Eoghan Murphy promoting his new memoir, pictured with RTE's Claire Byrne. Photo: Eoghan Murphy/X.

Meathman's Diary: Honesty policy from Murphy

The week of General Election 2024 also saw the passing of the former education minister, Gemma Hussey, who served in Garret Fitzgerald’s coalition government of the 1980s, a time when this country was in a deep economic morass, and it was not an easy time to be in cabinet. She was one of our first high profile female ministers, but she was also a groundbreaker in another way – as the first modern day politician to publish a political memoir in the form of a cabinet diary, entitled 'At the Cutting Edge'.

There have been numerous political outpourings since, the most recent being ‘Running from Office’, by Eoghan Murphy, who served as Minister for Housing and Local Government from 2017 to 2020. Subtitled ‘Confessions of Ambition and Failure in Politics’, it is described as “an unflinching insight into the role of a government minister, sharing with searing honesty the personal and political cost when ambition and idealism clash with reality”.

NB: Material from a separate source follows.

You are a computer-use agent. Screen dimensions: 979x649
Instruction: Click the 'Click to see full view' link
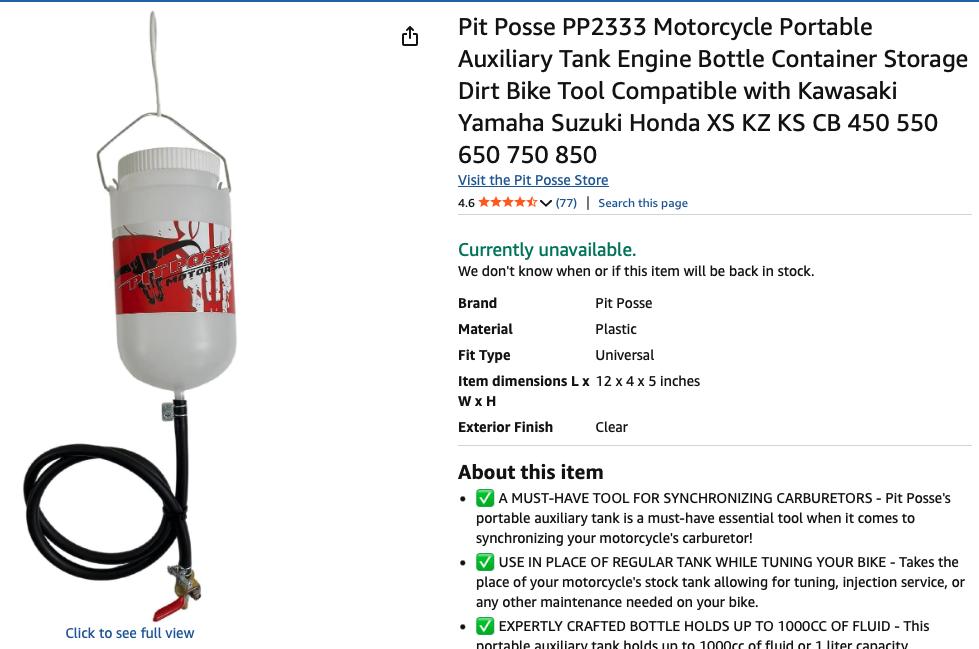click(x=130, y=633)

And while the book is not going to set the awards panels or the prize juries alight, it certainly is quite honest, Murphy saying his aim was not to write about Irish politics per se: the policies, the parties, and personalities; or even the big events during his time in politics, which he just skirts on. “I wanted to write something more personal than that, in an effort to better illustrate the people behind our politicians – their motivations and their fears.”

It was while he was on a gap year from studying for an arts degree that he became interested in politics, and went on to apply for a place on the international relations programme in the Department of War Studies in King’s College, London, before coming back to work for the Department of Foreign Affairs here, then getting into domestic politics, probably with more of an idealistic policy view, rather than a local constituency focus, as the endgame.

The book is a bit disjointed – jumping from one period to another, but he does discuss how the impact being a frontline minister - in the Department of Housing – affected his mental health, and the pressures from social media abuse. He was on local radio giving an interview in December 2011 when Shane McEntee died. He says he didn’t know Shane well, but “I cried that Christmas, unexpectedly, suddenly.” When he eventually opened up to a colleague “I learned he had been going through something similar …. But for all the talk from politicians about mental health awareness and whatever the in-vogue phrases were, it wasn’t discussed openly amongst us.”

He also spoke of the habit, especially as a backbencher, of ending up in the Dáil bar between votes of an evening.

“You didn’t need to spend five minutes in the Dáil bar to see there was a general problem: in what other workplace did people get drunk on the premises at least two nights a week?”.

Maybe that's the first conversation the politicans need to look at - the necessity of a bar in Leinster House.